Artificial Intelligence and Human Brain Imaging
For many years AI researchers have sought to understand the nature of intelligence primarily by creating artificially intelligent computer systems. Studies of human intelligence have had less influence on AI, partly because of the great difficulty in directly observing human brain activity. In recent years, new methods for observing brain activity have become available, notably functional Magnetic Resonance Imaging (fMRI) which allows us to safely, non-invasively capture images of activity across the brain once per second, at millimeter spatial resolution. The advent of fMRI has already produced dramatic new insights into human brain activity, and how it varies with cognitive task. This breakthrough in instrumentation (and others as well) shifts the balance of utility between building artificial intelligent systems and studying natural intelligence. As a result, we should expect a growing synergy in the future between studies of artificial and natural intelligence.

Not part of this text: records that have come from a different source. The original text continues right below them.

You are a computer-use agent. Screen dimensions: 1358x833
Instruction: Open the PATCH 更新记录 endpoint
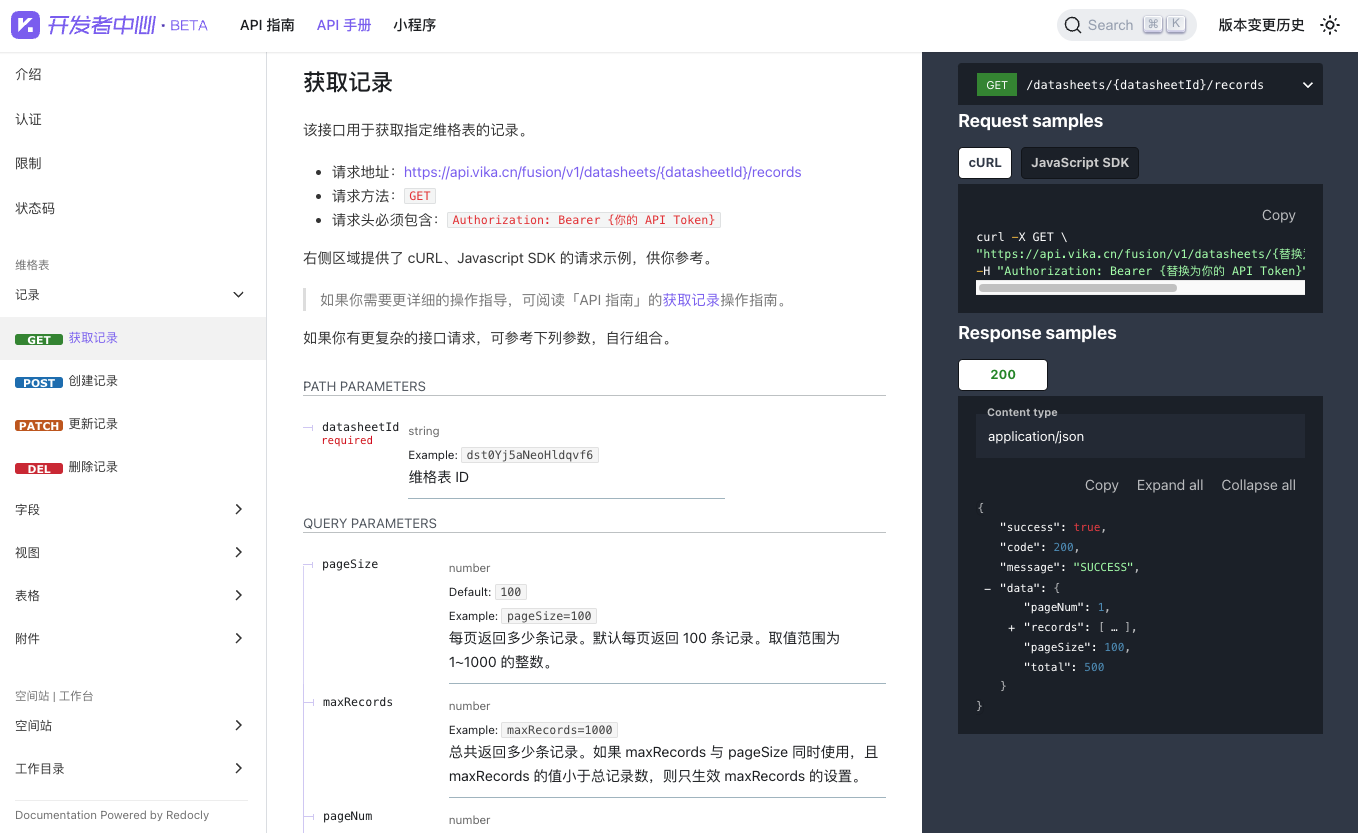93,424
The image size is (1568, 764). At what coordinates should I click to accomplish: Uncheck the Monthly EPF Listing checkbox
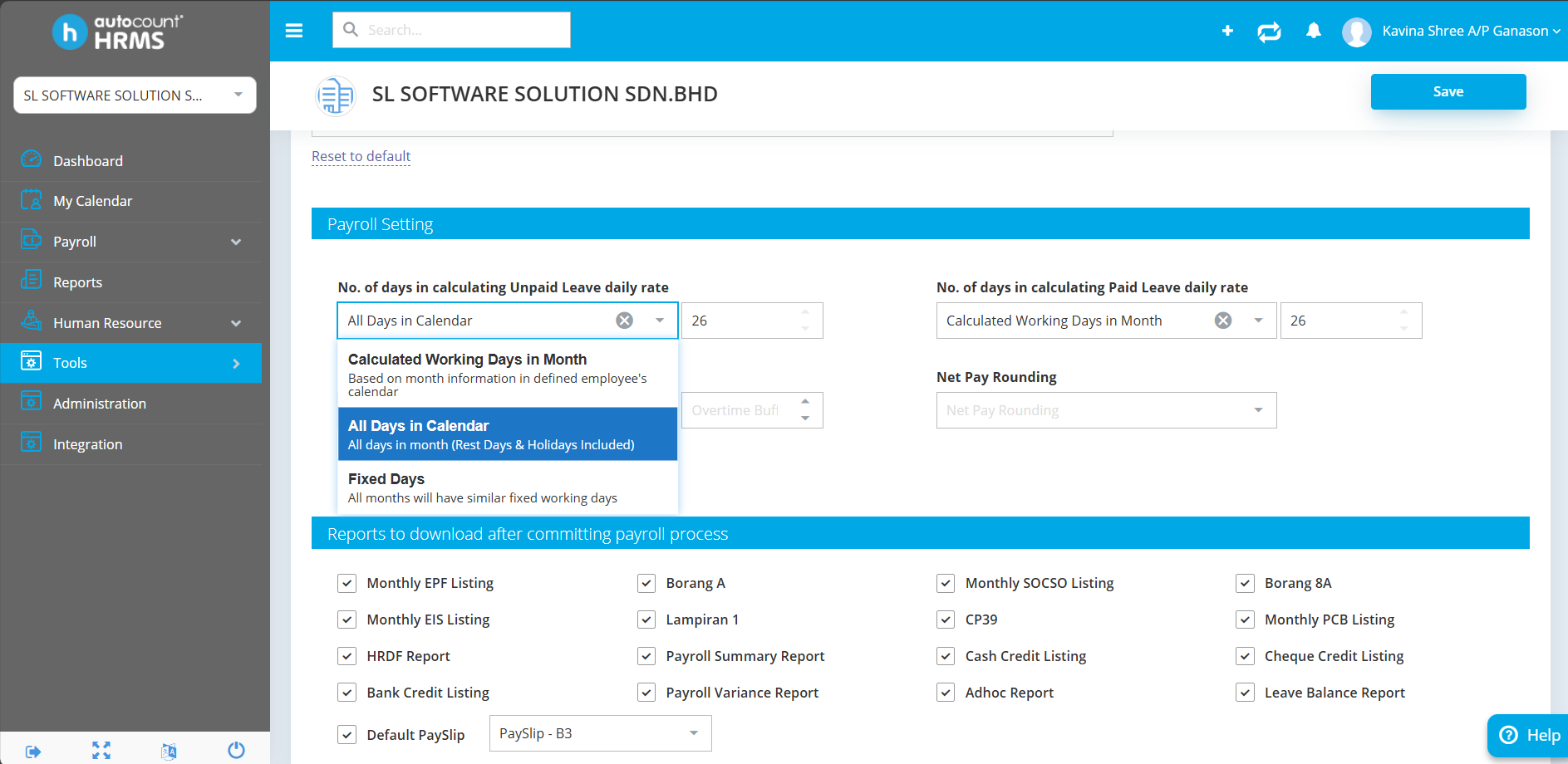tap(347, 584)
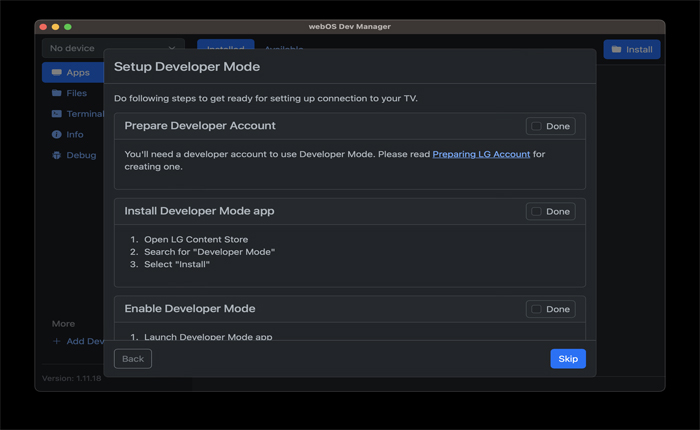
Task: Open the Preparing LG Account link
Action: [x=481, y=154]
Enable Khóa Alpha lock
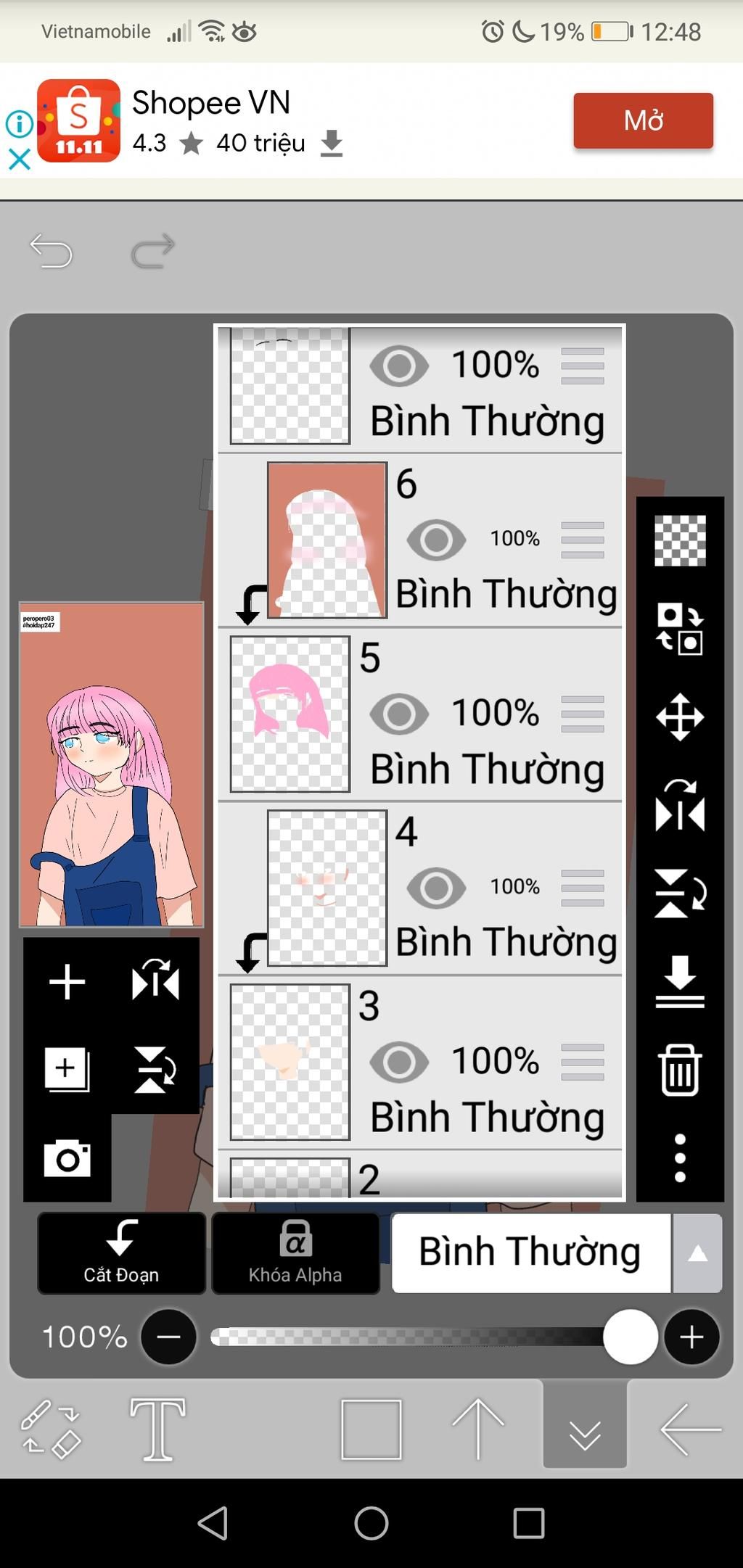The width and height of the screenshot is (743, 1568). click(295, 1253)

One intriguing open question regarding fMRI is whether it is possible to decode instantaneous cognitive states of human subjects based on their observed fMRI activity. If this were feasible, it would open the possibility of directly observing the sequence of hidden cognitive states a person passes through while performing cognitive tasks such as language comprehension, problem solving, etc.

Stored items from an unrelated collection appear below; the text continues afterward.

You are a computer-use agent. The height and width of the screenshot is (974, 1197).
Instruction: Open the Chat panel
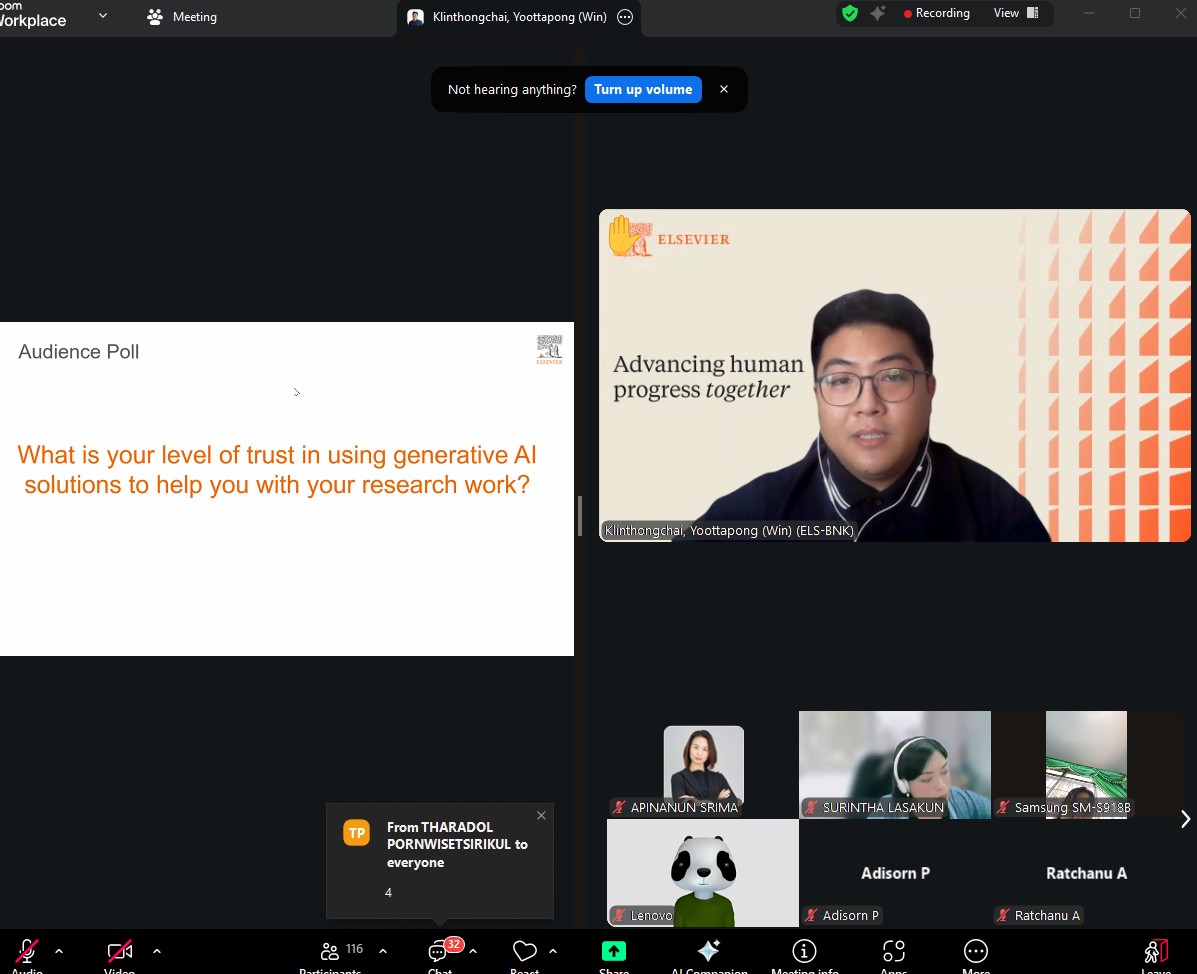[439, 952]
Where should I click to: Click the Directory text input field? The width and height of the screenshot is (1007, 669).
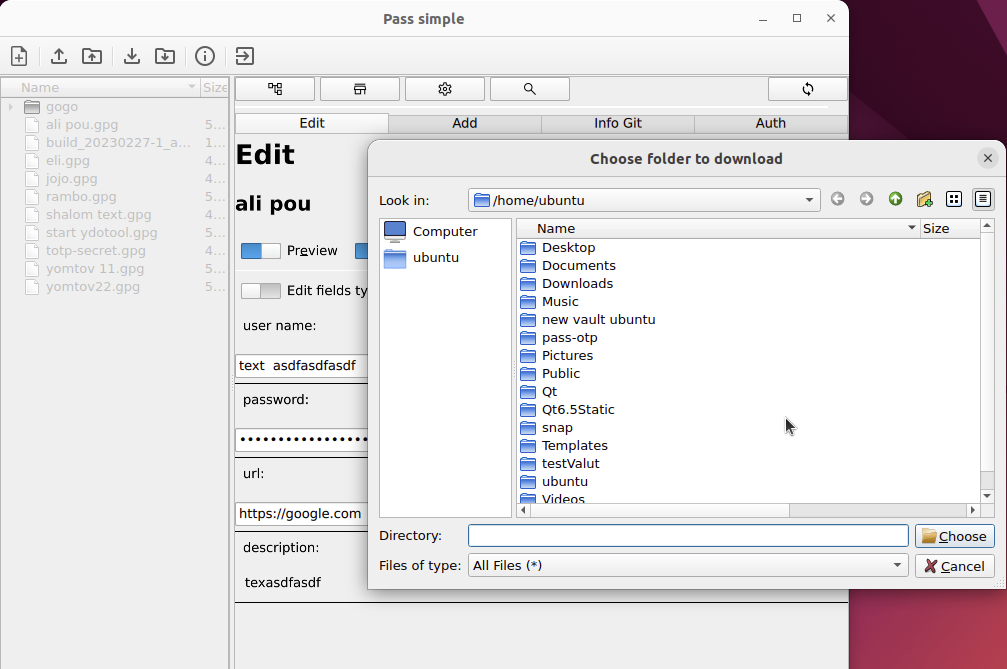pos(687,536)
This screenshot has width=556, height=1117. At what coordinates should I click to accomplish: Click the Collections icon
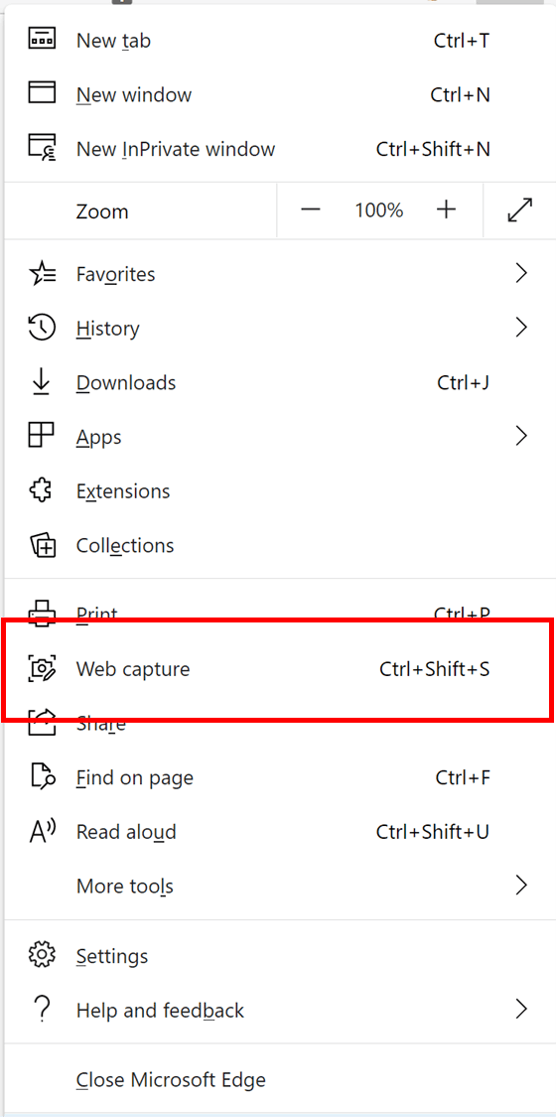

We present initial results showing that it is indeed possible to distinguish among a variety of cognitive states of human subjects based on their observed fMRI data. In particular, we have developed machine learning algorithms that can be trained to discriminate among a variety of cognitive states based on the observed fMRI data of the subject at a particular time or time interval. These machine learning algorithms, including Bayesian classifiers, support vector machines, logistic regression, and other methods, use the training data to discover the spatial-temporal patterns of fMRI activity associated with different cognitive states. They can then classify new fMRI observations to distinguish among these states. This talk will describe results in which our machine learning methods were able to successfully discriminate between states such as “the subject is reading a sentence” versus “the subject is viewing a picture”; “the sentence is ambiguous” versus “the sentence is unambiguous”; and “the word is a noun” versus “the word is a verb.” These classifiers are typically trained separately for each human subject, but in one case we were able to train a classifier that applies to new human subjects outside the training set. We will describe these results, the machine learning methods used to achieve them, and a number of directions for future research.